I also thank the Minister. I am a relatively new Member, but I can often tell in debates when Ministers are going through the motions and when they actually care, and today I have heard a speech that demonstrates a genuine interest. It was great to hear about the Minister’s personal connection and about how he cares about the issue, and it was interesting to hear some of the things he highlighted. “Lots to come” is the summary I think it is fair to say we can take from the speech, with regard to the ACE centres, the potential for more public health campaigns, the genome point and the screening. I was particularly glad to hear about the dashboard, which I hope, in time, will give us an opportunity to push forward and demonstrate greater transparency.
Although they are not all still in their place, I thank my hon. Friends the Members for Grantham and Stamford (Nick Boles) and for Nuneaton (Mr Jones), my right hon.

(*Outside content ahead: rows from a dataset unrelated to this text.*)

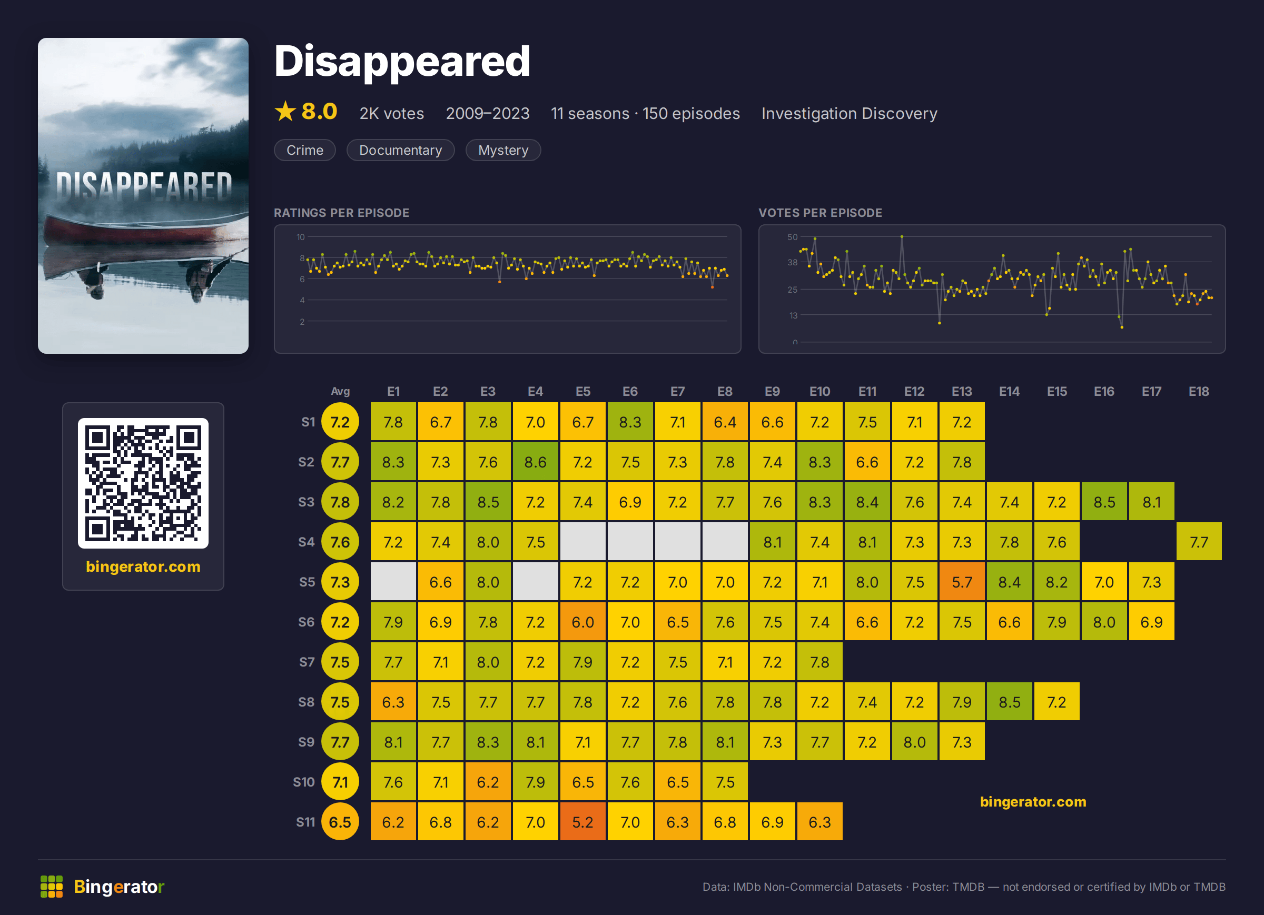Click the bingerator.com watermark near the ratings grid
This screenshot has width=1264, height=915.
(1033, 801)
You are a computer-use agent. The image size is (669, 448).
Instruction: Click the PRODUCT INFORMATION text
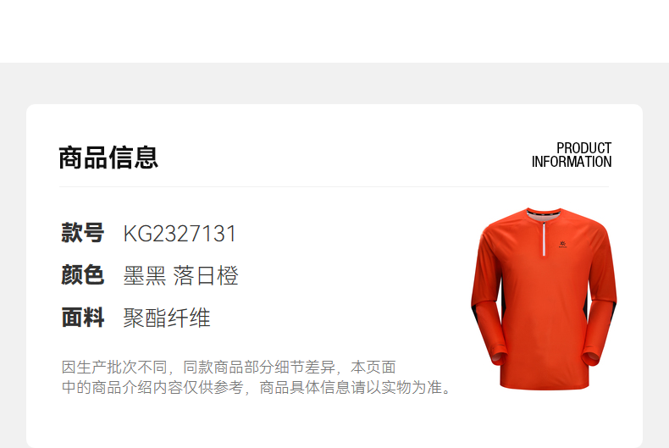(x=572, y=155)
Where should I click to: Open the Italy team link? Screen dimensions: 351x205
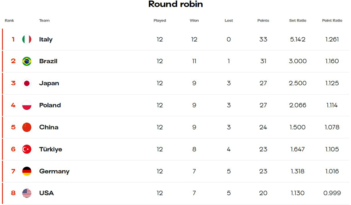coord(46,40)
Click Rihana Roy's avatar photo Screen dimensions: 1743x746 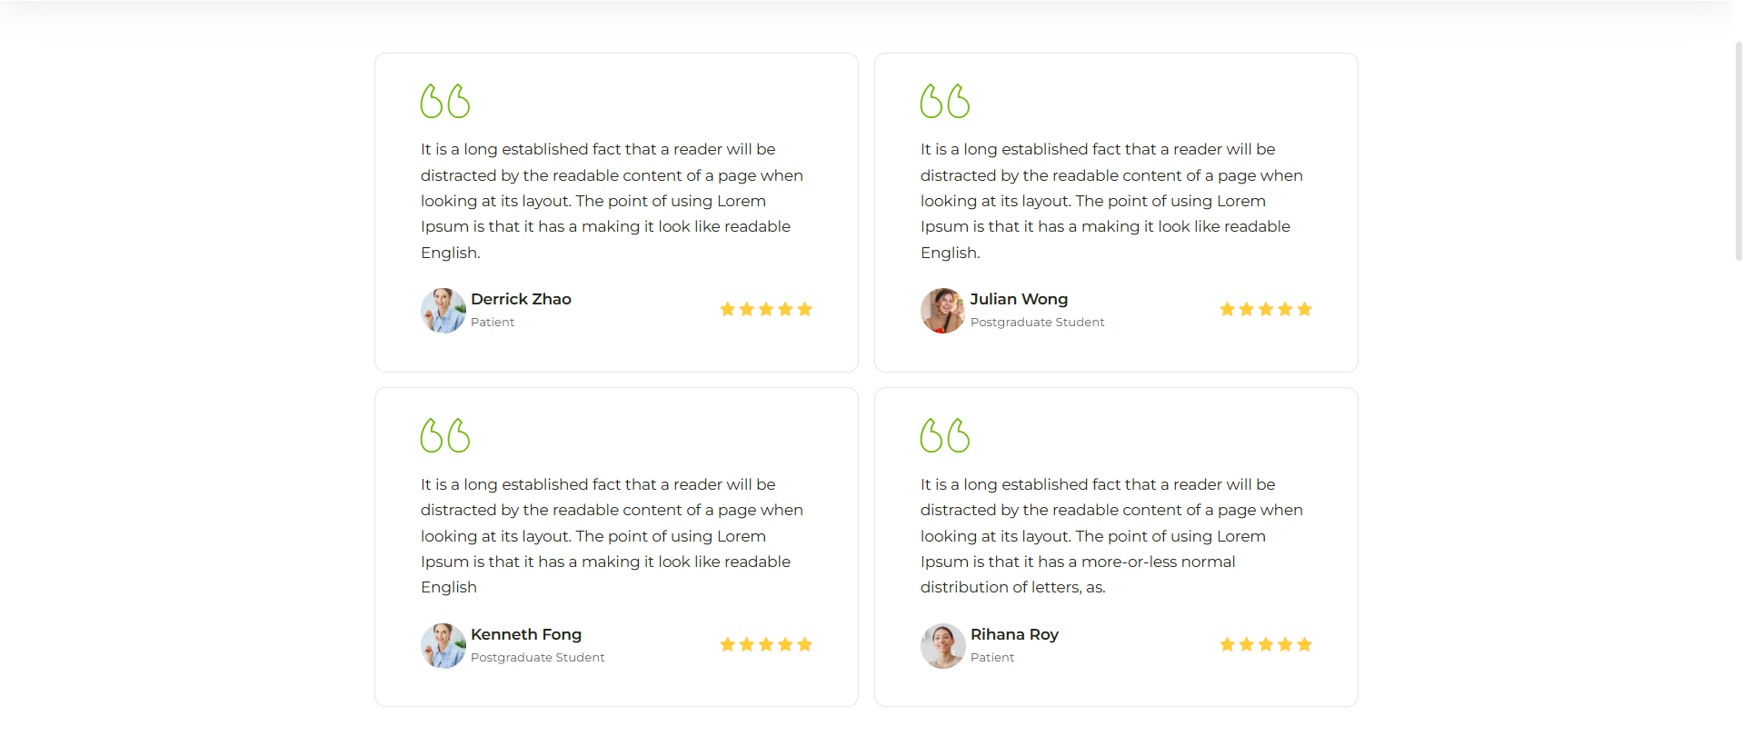click(x=943, y=646)
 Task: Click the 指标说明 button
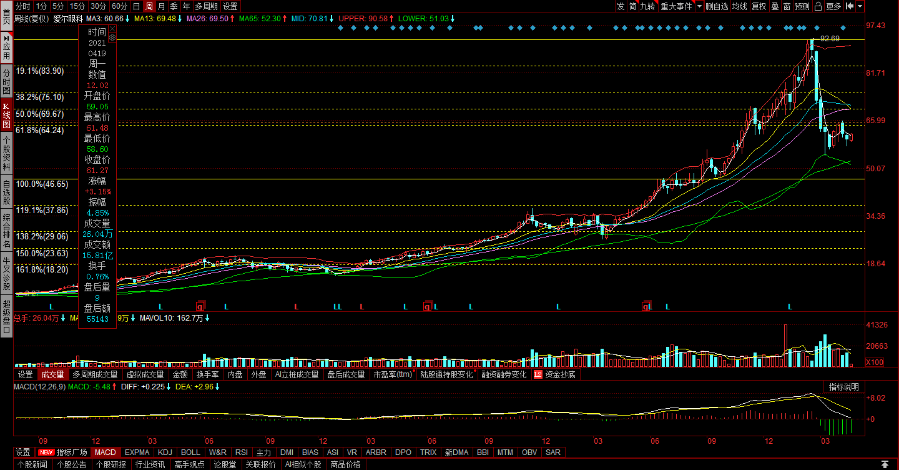[x=843, y=387]
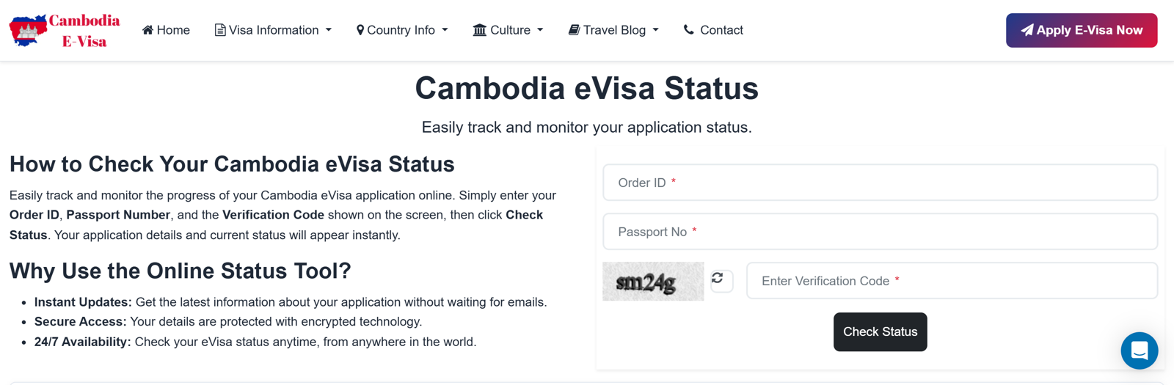Click the Culture building icon

coord(479,30)
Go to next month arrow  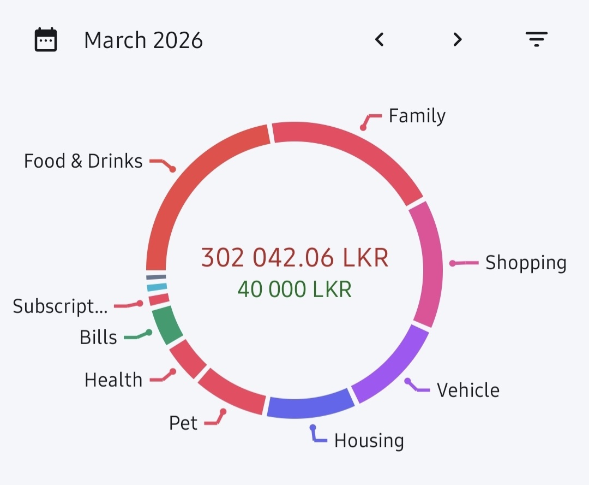[457, 39]
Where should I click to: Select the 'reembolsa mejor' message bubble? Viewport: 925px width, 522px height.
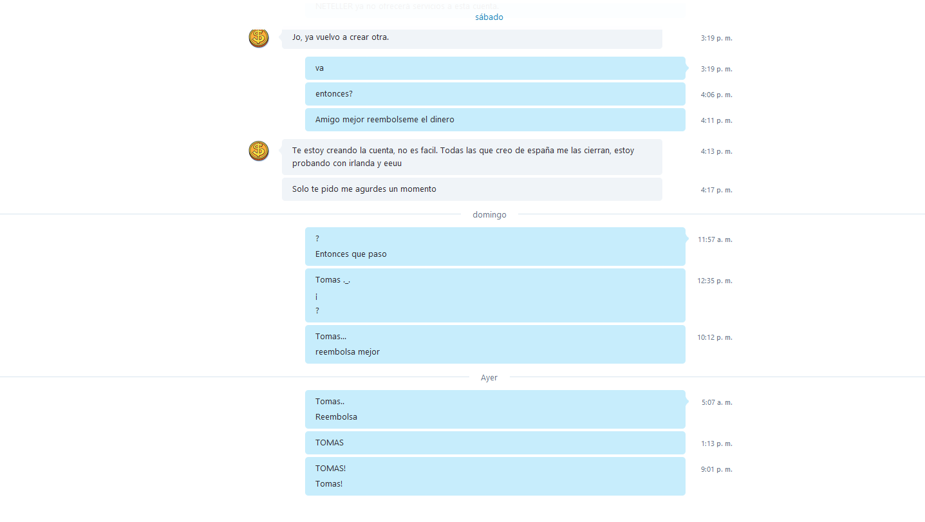495,344
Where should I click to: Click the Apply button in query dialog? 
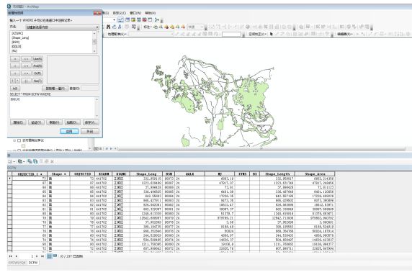point(69,131)
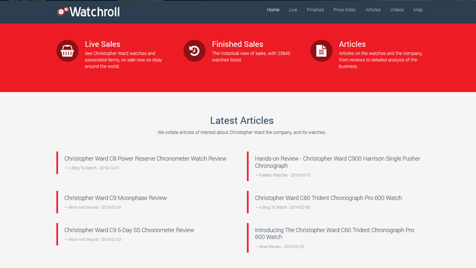Viewport: 476px width, 268px height.
Task: Open the C9 Moonphase Review article
Action: (x=115, y=198)
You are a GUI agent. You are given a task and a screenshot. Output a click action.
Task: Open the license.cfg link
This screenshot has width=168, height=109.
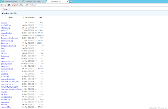pyautogui.click(x=5, y=56)
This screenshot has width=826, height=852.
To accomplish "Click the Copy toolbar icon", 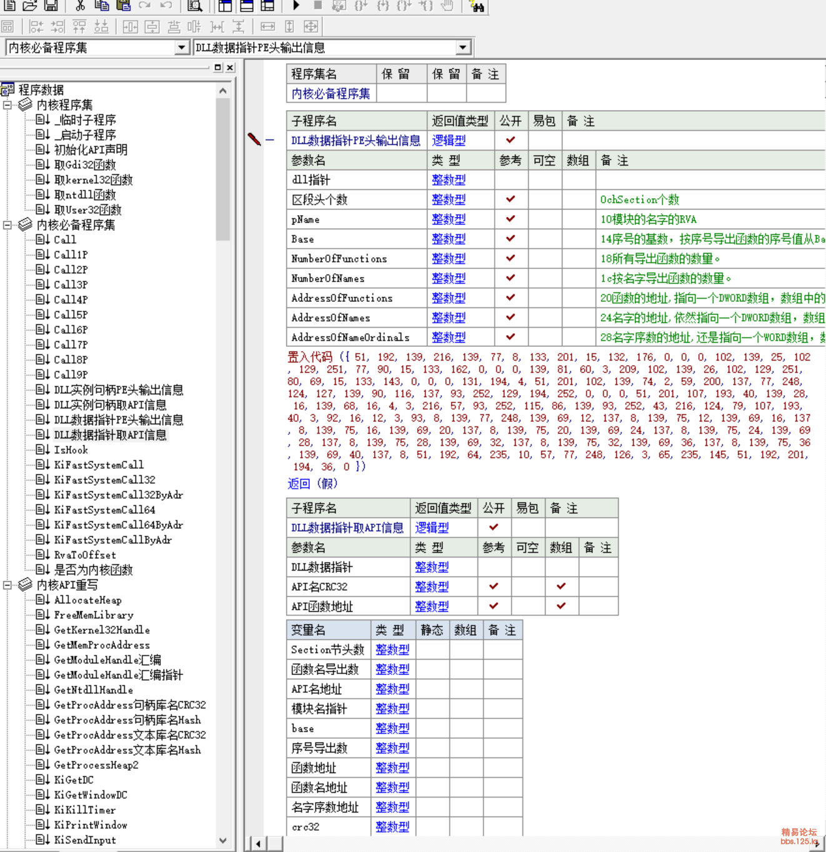I will point(101,6).
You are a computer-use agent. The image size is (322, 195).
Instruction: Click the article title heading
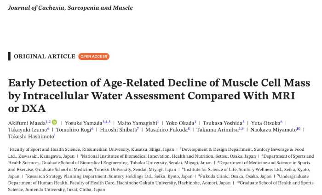(159, 96)
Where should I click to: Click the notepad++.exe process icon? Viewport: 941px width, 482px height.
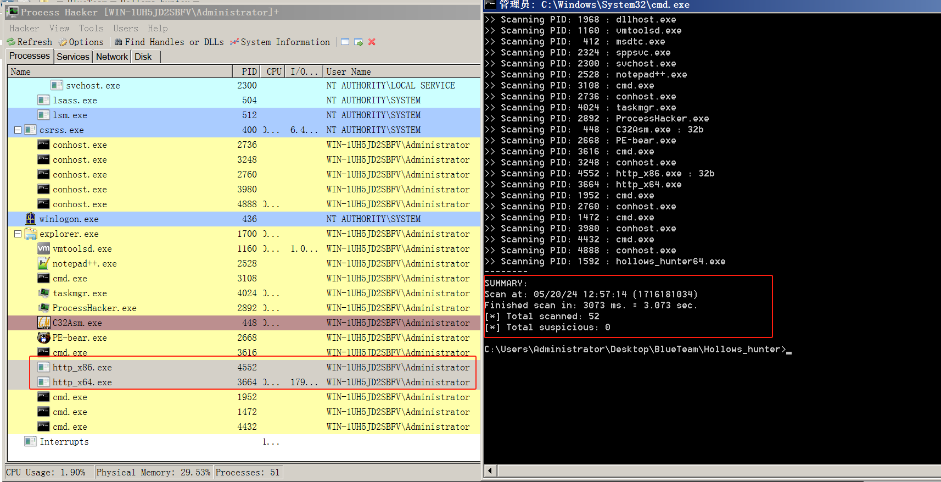(44, 263)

Friend the Member for Chipping Barnet (Theresa Villiers), and the hon. Members for Blaydon (Liz Twist), for Torfaen (Nick Thomas-Symonds) and for Upper Bann (David Simpson). I am incredibly grateful for their contributions. I also thank everyone in the Public Gallery, who has listened and provided support. I am aware that there are Members in the room to whom the matter means much but who, by convention, are not able to speak: my hon. Friend the Members for Erewash (Maggie Throup) and you, Mr Bone. You are undertaking a different role today, as Chair, but you were so kind in supporting me when we applied to the Backbench Business Committee for the debate. I am grateful to you and my hon. Friend for your silent but heartfelt support.
This is an important area. It has affected me personally, but it is not about the personal effects; it is about ensuring that we make progress as a country in sorting out the disease and resolving the issues, reducing the number of people out there who get a diagnosis. The debate has shown that a lot has been achieved, that a lot can be done, and that there is a lot of progress we can make, and I look forward to seeing that progress in the coming years.
I thank all Members for the excellent debate.
Question put and agreed to.
Resolved,
That this House has considered ovarian cancer diagnosis and treatment.